(Dataset records)
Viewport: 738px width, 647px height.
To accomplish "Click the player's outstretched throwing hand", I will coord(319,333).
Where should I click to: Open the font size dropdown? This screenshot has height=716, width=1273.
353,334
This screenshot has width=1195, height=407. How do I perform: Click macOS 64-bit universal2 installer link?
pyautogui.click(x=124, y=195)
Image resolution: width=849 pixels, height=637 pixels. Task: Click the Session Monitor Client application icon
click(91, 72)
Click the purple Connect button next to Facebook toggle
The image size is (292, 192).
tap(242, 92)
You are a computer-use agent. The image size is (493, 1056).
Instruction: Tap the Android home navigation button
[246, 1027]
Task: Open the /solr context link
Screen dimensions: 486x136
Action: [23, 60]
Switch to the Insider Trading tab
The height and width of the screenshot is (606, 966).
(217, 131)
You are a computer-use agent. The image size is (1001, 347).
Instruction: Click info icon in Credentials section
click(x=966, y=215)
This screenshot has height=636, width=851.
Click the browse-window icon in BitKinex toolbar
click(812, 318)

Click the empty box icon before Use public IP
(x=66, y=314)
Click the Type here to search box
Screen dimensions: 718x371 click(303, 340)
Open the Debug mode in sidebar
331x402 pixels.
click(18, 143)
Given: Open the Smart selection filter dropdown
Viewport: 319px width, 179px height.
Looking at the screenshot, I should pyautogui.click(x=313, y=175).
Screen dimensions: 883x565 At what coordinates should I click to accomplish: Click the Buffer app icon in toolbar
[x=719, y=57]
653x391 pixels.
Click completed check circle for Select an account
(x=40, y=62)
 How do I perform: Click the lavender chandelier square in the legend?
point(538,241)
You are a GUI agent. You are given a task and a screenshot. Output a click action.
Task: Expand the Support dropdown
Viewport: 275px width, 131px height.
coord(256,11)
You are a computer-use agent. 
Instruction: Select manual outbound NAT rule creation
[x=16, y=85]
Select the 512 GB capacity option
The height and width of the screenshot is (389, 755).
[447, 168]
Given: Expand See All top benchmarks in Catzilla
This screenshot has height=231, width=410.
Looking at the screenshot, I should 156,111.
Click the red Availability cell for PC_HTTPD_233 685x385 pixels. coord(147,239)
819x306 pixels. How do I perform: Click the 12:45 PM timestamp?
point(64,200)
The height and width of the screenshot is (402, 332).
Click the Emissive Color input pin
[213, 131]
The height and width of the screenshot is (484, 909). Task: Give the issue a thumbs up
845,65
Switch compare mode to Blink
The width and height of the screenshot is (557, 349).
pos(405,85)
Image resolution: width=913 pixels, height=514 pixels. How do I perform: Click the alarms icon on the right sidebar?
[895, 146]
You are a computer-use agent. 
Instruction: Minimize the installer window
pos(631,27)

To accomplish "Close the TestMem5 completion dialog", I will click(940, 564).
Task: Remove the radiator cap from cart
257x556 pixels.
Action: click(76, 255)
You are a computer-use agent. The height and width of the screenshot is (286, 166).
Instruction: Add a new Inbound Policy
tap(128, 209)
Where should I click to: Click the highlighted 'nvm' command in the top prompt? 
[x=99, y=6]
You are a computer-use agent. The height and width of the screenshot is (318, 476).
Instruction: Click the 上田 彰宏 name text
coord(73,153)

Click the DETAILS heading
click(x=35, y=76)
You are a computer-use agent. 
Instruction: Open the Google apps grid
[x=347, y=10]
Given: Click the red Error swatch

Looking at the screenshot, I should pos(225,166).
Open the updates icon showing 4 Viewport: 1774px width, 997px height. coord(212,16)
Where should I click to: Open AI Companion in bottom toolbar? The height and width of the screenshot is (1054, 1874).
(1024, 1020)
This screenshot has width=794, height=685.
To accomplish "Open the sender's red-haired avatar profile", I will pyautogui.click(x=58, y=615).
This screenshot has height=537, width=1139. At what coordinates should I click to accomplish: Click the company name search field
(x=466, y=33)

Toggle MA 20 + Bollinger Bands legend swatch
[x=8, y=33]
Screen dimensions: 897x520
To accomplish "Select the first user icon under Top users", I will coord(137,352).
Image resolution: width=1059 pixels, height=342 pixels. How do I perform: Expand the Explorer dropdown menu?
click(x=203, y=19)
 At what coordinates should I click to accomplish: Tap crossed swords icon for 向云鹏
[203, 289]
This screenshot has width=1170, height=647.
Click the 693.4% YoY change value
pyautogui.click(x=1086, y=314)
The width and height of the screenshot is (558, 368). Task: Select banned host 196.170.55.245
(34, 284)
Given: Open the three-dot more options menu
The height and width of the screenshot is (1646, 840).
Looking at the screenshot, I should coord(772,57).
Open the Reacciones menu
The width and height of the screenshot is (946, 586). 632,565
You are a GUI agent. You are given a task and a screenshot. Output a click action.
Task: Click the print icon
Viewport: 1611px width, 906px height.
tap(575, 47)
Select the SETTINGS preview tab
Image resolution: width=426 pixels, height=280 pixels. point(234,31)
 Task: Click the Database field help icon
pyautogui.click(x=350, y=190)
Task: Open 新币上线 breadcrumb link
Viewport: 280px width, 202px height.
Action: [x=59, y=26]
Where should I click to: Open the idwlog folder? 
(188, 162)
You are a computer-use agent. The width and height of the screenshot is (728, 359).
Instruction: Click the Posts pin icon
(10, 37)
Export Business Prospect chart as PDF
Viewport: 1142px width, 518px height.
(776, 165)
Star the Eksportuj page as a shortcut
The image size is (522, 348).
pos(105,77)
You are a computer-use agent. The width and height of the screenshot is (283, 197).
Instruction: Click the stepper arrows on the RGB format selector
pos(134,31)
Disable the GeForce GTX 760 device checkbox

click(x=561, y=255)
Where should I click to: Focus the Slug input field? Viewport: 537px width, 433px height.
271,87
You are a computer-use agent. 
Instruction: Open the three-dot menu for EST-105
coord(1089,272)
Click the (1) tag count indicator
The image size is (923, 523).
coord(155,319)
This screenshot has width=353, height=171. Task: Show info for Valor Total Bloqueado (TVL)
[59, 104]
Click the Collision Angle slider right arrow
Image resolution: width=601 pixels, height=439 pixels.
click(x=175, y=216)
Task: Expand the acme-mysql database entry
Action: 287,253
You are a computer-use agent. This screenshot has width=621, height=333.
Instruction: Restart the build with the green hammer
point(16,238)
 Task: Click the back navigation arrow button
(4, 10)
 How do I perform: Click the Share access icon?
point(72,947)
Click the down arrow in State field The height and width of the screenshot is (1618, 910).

WHAT NEEDS TO BE DONE. Can you pull out, word for word, the rows running from the start of the dataset records through the line that contains "[246, 1027]", with both of those lines included?

FULL SOLUTION.
Viewport: 738px width, 647px height.
To accomplish "Click the player's outstretched throwing hand", I will coord(319,333).
Where should I click to: Open the font size dropdown? This screenshot has height=716, width=1273.
353,334
This screenshot has width=1195, height=407. How do I perform: Click macOS 64-bit universal2 installer link?
pyautogui.click(x=124, y=195)
Image resolution: width=849 pixels, height=637 pixels. Task: Click the Session Monitor Client application icon
click(91, 72)
Click the purple Connect button next to Facebook toggle
The image size is (292, 192).
tap(242, 92)
You are a computer-use agent. The image size is (493, 1056).
Instruction: Tap the Android home navigation button
[246, 1027]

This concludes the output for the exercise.